MOSCOW (Sputnik), Anastasia Levchenko — Behind the possible shift of the deadline for US troops’ withdrawal from Afghanistan is Obama's attempt to reaffirm the United States’ image as a superpower and his fear of being criticized for security deterioration at home, an expert on the Middle East politics told Sputnik on Tuesday.
The United States may slow down the planned withdrawal of US troops from Afghanistan in order to ensure the progress that has been reached during more than a decade of fighting against the Taliban, US Defense Secretary Ashton Carter announced during his visit to Kabul last week.
"The main issue here is US credibility as a superpower, and the continuous need to affirm and then reaffirm this credibility through military action, combined with a concern that any Taliban success will damage US credibility," David Gibbs, professor of history at the University of Arizona told Sputnik.
At the moment, US military presence is expected to be cut to 5,500 troops by the middle of 2015, and to be equal to a normal embassy presence by the end of 2016.
"President Obama fears that any deterioration in the Afghan security situation will elicit criticisms of his own leadership, especially in light of the fact that he himself has no military record," Gibbs added.
At the same time, other analysts hold a different view and claim that the US continued presence may help to preserve security in the country.

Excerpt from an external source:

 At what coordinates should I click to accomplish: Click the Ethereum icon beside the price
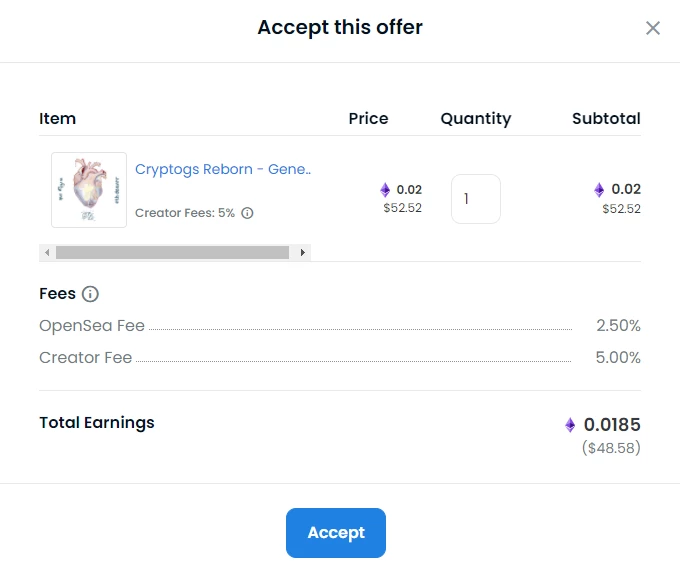[x=385, y=190]
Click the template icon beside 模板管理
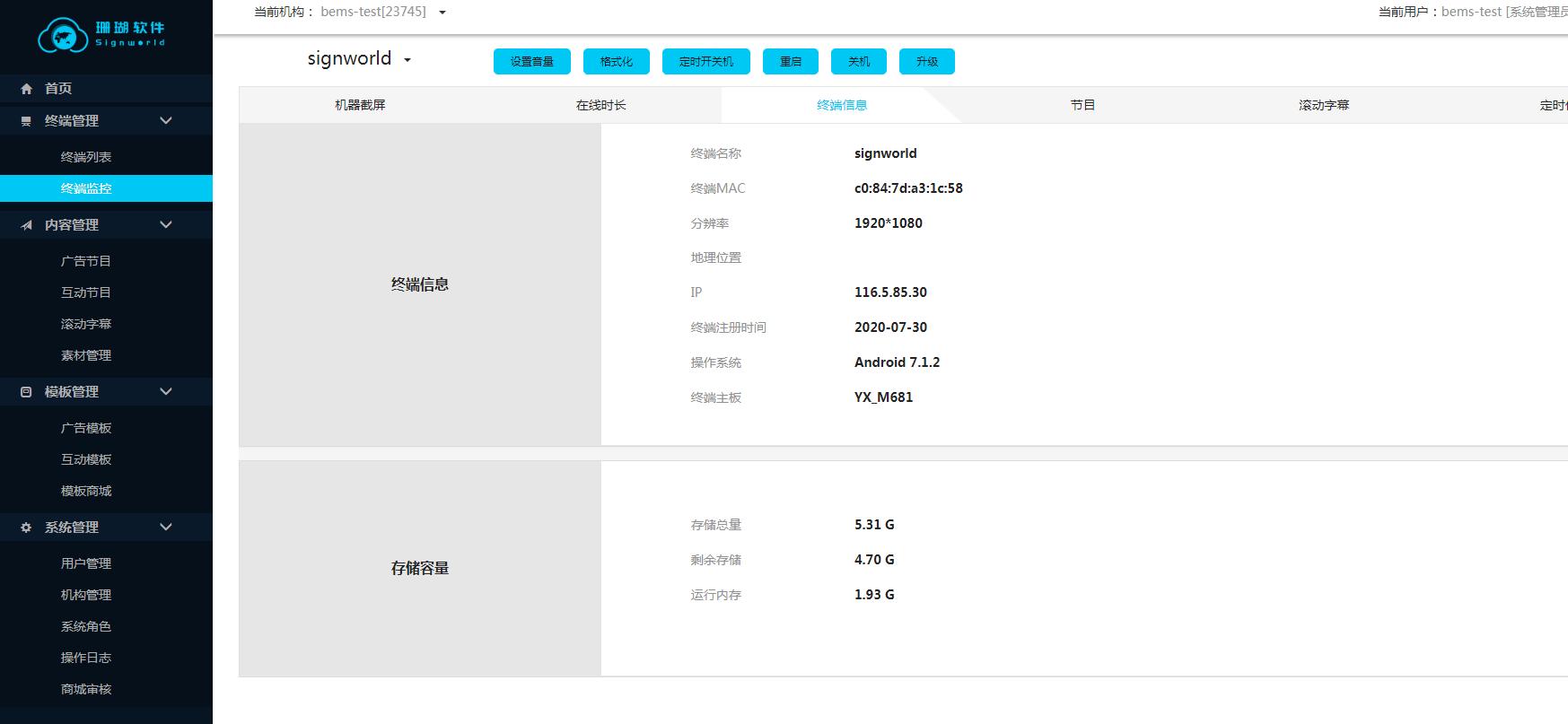 [x=26, y=392]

"The profile is now slimmer, and it might be that it is more effectively integrated and working with Afghan military forces instead of dwarfing them as happened in the past," David Edwards, director of the Williams College's Afghan Media Project, told Sputnik.
The United States is playing for time with the withdrawal in order to give Afghanistan's President Ashraf Ghani an opportunity to stay in power, Marvin Weinbaum, who served as analyst for Pakistan and Afghanistan in the US Department of State's Bureau of Intelligence and Research, told Sputnik.
"If there is no funding, then the Afghan army would break up, and we would probably see not only advances of the Taliban, but a potential of civil war," Weinbaum claimed.
Another issue that arises if the US withdrawal is postponed is the progress of the talks between the Afghan government and the Taliban.
On the one side, Taliban insurgents claim they are not going to engage in the talks with the government until there are no foreign troops in the country.
"But the general feeling is that if there are no troops on the ground, then there are no reasons for the Taliban to negotiate… If there is an immediate withdrawal, such as they demand, the odds that the government would fail without the international support would assure the Taliban success," Weinbaum explained.
On the other side, the Taliban is a highly fragmented movement. "The continued US presence might help encourage at least some factions within the Taliban to negotiate with Kabul," according to David Edwards.
The United States withdrew combat troops from Afghanistan at the end of December 2014 after a 14-year occupation, but has kept a residual force of US troops among the approximately 10,000 in the region.